**WHAT TO WORK ON:**
Select every line of the items below that contains the string "width", and copy each one in full.

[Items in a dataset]
--- BEGIN ---

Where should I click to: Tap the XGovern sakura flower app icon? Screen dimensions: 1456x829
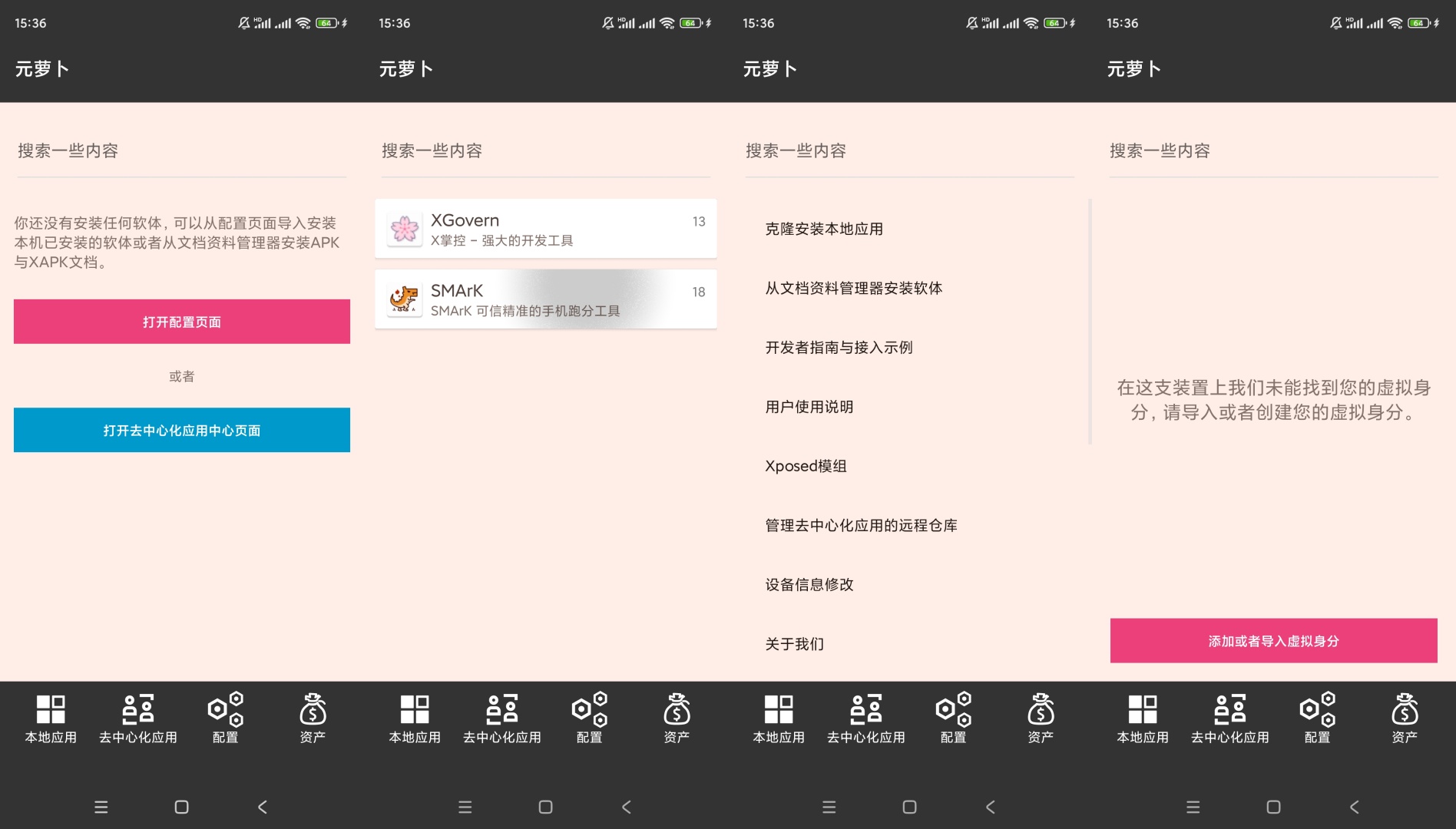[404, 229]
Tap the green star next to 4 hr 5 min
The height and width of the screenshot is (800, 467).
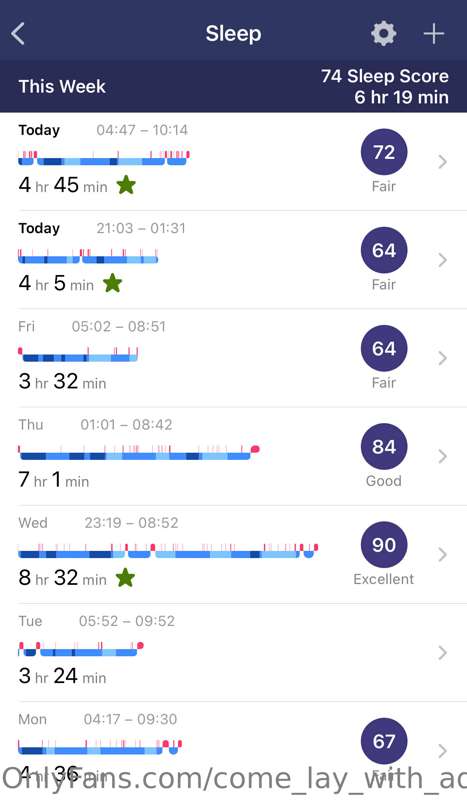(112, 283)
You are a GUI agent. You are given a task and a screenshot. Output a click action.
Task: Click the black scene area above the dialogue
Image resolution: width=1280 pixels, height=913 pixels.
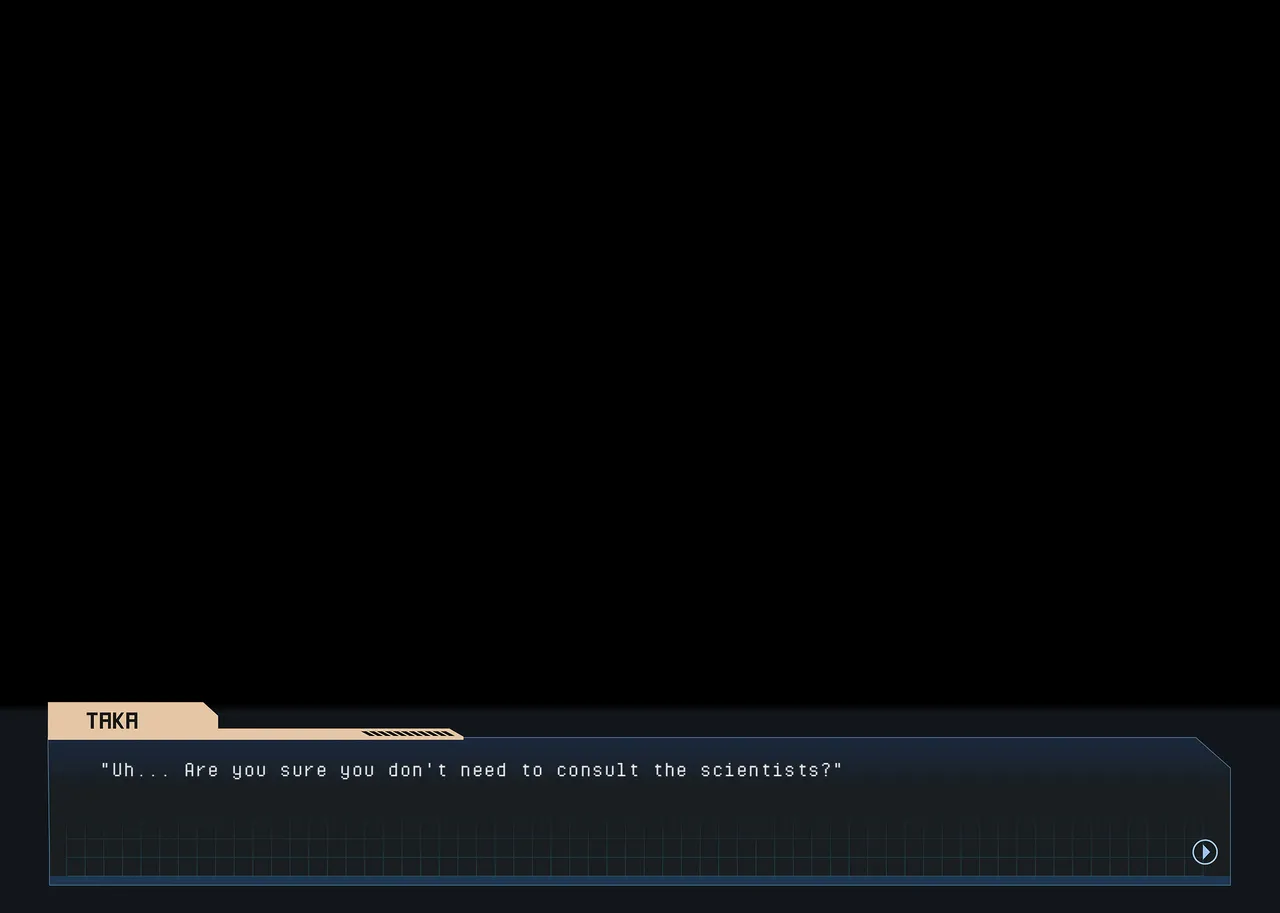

--- END ---

**RESULT OF THIS TASK:**
The height and width of the screenshot is (800, 467).
Image resolution: width=1280 pixels, height=913 pixels.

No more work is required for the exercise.